Scan the records for lines with the word "resolution", and copy every such line.

TASK INPUTS below:

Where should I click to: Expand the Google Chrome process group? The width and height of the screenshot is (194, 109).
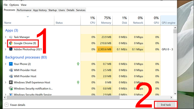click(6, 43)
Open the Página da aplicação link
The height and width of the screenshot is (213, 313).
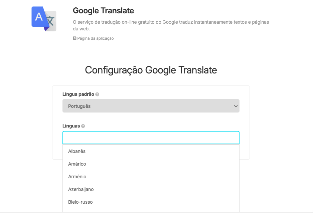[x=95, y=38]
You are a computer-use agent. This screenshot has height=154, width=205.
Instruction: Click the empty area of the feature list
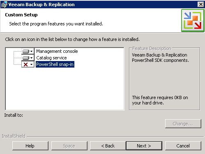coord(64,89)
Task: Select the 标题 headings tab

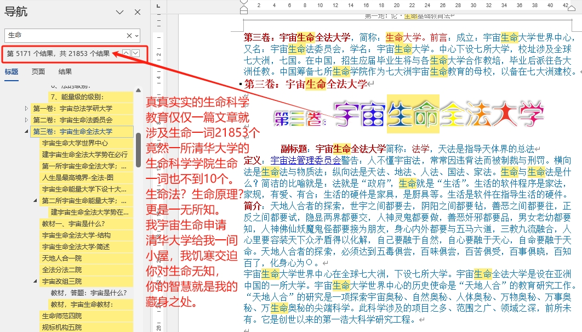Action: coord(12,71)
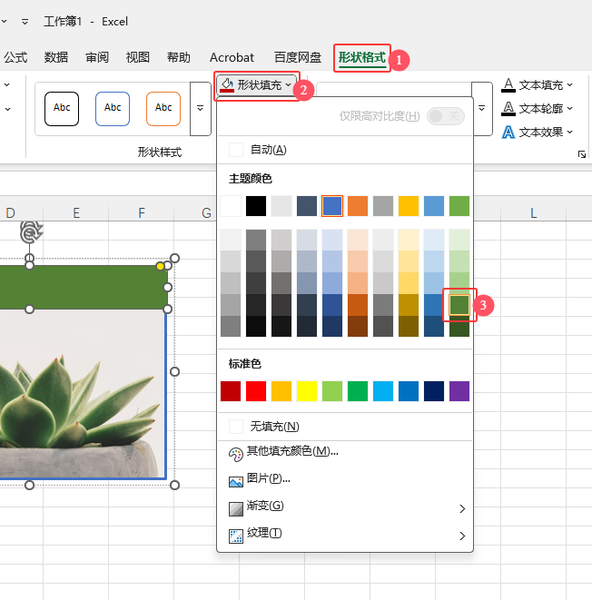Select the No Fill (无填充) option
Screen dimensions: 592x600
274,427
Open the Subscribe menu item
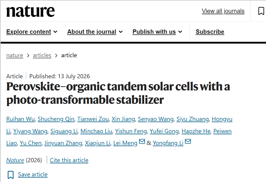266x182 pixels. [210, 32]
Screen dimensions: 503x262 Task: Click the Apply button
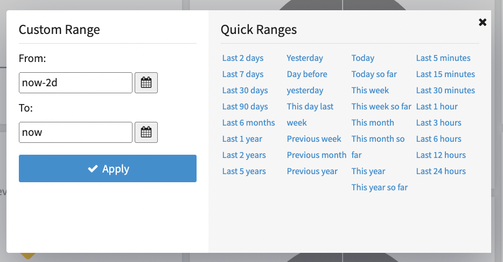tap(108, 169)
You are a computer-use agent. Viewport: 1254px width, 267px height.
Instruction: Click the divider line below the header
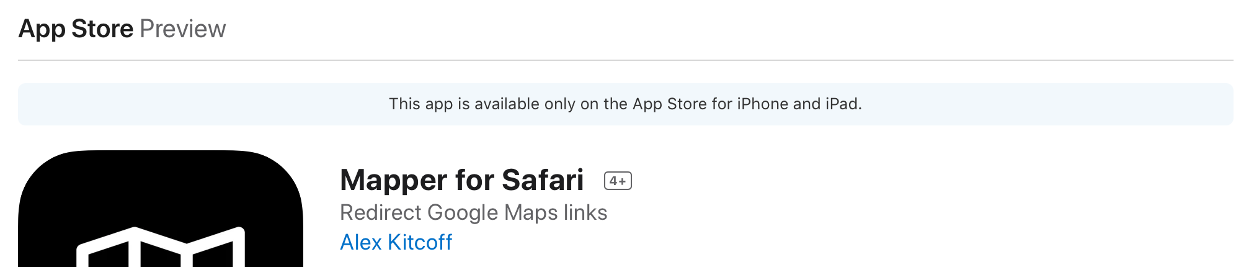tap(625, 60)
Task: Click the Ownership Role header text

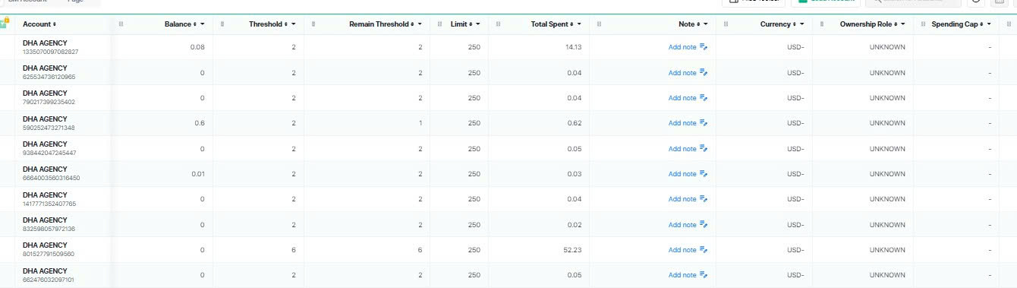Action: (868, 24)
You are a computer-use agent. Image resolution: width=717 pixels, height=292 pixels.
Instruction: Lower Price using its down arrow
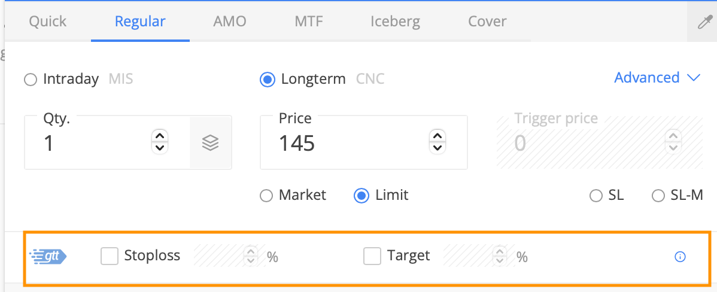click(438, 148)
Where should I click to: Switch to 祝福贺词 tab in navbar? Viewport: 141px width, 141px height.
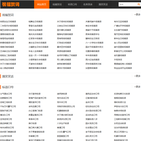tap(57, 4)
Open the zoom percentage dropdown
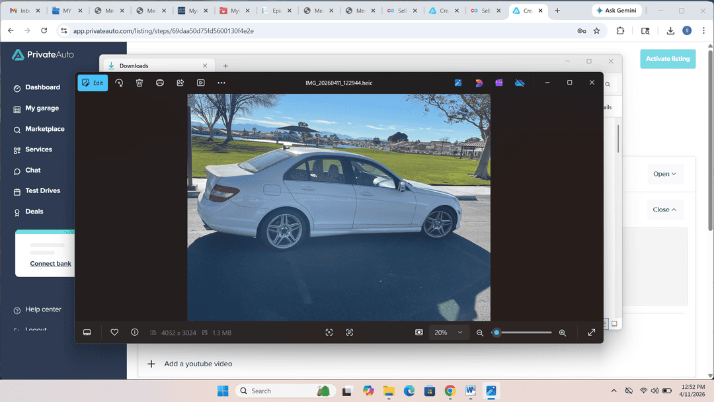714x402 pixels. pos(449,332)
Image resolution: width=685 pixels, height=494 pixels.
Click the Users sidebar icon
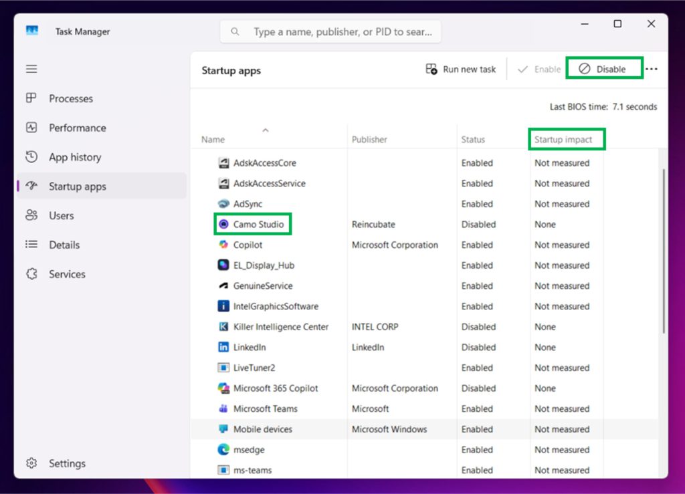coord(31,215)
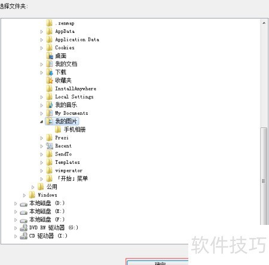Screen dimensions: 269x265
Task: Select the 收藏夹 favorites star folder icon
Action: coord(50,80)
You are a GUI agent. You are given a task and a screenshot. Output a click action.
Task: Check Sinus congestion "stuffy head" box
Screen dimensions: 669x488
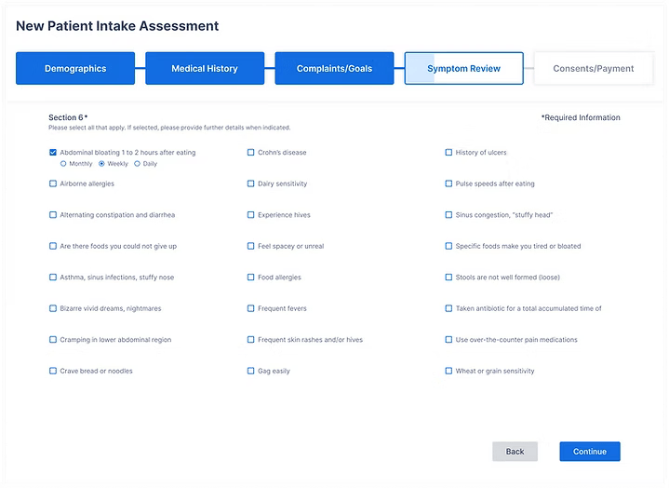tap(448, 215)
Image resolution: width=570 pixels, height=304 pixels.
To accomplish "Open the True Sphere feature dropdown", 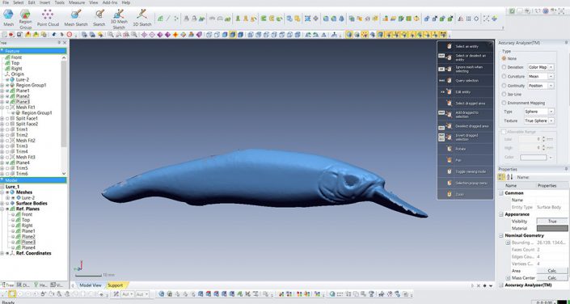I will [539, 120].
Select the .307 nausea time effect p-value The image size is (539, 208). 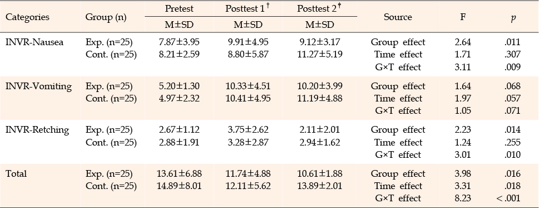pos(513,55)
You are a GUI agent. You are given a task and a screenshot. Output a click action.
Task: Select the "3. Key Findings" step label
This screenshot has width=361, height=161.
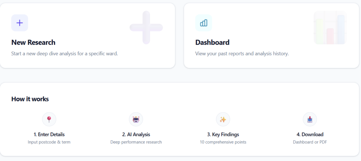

End of TASK INPUTS.

EXERCISE SOLUTION:
You are a computer-use agent. Image resolution: width=717 pixels, height=292 pixels.
Image resolution: width=685 pixels, height=494 pixels.
Image resolution: width=570 pixels, height=304 pixels.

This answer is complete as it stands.